Data shown:
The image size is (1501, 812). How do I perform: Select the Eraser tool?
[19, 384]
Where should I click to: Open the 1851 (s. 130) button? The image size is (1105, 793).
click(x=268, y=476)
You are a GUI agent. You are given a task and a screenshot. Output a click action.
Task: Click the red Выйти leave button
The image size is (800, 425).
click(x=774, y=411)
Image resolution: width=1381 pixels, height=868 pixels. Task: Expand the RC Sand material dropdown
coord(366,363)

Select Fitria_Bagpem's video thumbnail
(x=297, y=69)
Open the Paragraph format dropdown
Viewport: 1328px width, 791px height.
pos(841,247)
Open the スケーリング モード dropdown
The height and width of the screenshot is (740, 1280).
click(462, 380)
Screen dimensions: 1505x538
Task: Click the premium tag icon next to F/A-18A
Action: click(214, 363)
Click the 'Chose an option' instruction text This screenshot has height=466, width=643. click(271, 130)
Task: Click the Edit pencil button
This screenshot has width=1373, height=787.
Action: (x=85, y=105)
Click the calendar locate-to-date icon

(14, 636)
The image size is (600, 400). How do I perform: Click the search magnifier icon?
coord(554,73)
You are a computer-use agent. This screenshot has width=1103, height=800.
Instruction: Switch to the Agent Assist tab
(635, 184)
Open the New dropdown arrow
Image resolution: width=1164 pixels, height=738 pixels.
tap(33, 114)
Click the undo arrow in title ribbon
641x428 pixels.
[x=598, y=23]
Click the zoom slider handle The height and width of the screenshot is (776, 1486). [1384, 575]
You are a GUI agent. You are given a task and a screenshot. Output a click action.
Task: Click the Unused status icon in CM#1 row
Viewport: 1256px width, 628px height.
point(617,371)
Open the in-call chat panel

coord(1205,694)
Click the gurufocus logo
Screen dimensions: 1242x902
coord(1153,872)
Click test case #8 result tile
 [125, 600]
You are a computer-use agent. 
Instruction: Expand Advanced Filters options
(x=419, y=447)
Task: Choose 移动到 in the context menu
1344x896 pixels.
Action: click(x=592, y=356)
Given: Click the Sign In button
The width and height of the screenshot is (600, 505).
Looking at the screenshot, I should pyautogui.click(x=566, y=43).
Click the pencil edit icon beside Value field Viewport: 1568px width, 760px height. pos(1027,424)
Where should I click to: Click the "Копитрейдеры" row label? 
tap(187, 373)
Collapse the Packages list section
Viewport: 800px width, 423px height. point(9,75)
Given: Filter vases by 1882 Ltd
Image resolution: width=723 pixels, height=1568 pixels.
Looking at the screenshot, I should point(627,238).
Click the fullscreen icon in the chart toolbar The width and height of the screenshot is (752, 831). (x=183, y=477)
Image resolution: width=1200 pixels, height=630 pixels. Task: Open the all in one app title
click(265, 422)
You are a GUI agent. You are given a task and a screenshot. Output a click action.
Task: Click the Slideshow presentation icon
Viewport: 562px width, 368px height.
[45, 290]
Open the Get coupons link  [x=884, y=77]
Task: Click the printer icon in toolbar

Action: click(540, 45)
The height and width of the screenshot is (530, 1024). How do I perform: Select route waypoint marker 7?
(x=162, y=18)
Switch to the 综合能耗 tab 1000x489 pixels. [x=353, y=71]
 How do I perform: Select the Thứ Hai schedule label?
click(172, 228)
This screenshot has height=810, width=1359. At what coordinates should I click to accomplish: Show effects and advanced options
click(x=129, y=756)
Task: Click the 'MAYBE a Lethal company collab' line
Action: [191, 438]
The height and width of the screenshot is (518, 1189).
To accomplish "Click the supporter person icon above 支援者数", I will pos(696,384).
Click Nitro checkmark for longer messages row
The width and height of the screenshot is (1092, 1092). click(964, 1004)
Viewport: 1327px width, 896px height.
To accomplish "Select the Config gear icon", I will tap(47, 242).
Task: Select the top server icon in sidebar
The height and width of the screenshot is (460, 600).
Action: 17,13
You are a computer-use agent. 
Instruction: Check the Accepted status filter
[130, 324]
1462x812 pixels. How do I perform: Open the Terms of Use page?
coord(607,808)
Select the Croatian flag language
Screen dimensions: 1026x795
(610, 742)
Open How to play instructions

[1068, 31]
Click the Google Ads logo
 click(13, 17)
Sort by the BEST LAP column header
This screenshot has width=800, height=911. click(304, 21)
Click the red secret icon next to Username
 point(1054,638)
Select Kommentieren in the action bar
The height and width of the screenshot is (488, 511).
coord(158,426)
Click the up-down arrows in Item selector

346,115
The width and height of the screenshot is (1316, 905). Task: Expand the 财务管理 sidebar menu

Problem details: Your output must be the lines of the material above, from the first through the line that contains "Task: Click the red Выйти leave button", copied exactly. Include both endpoints and nothing else.

Task output:
The image size is (1501, 812). How do I perform: Select the Eraser tool?
[19, 384]
Where should I click to: Open the 1851 (s. 130) button? The image size is (1105, 793).
click(x=268, y=476)
You are a GUI agent. You are given a task and a screenshot. Output a click action.
Task: Click the red Выйти leave button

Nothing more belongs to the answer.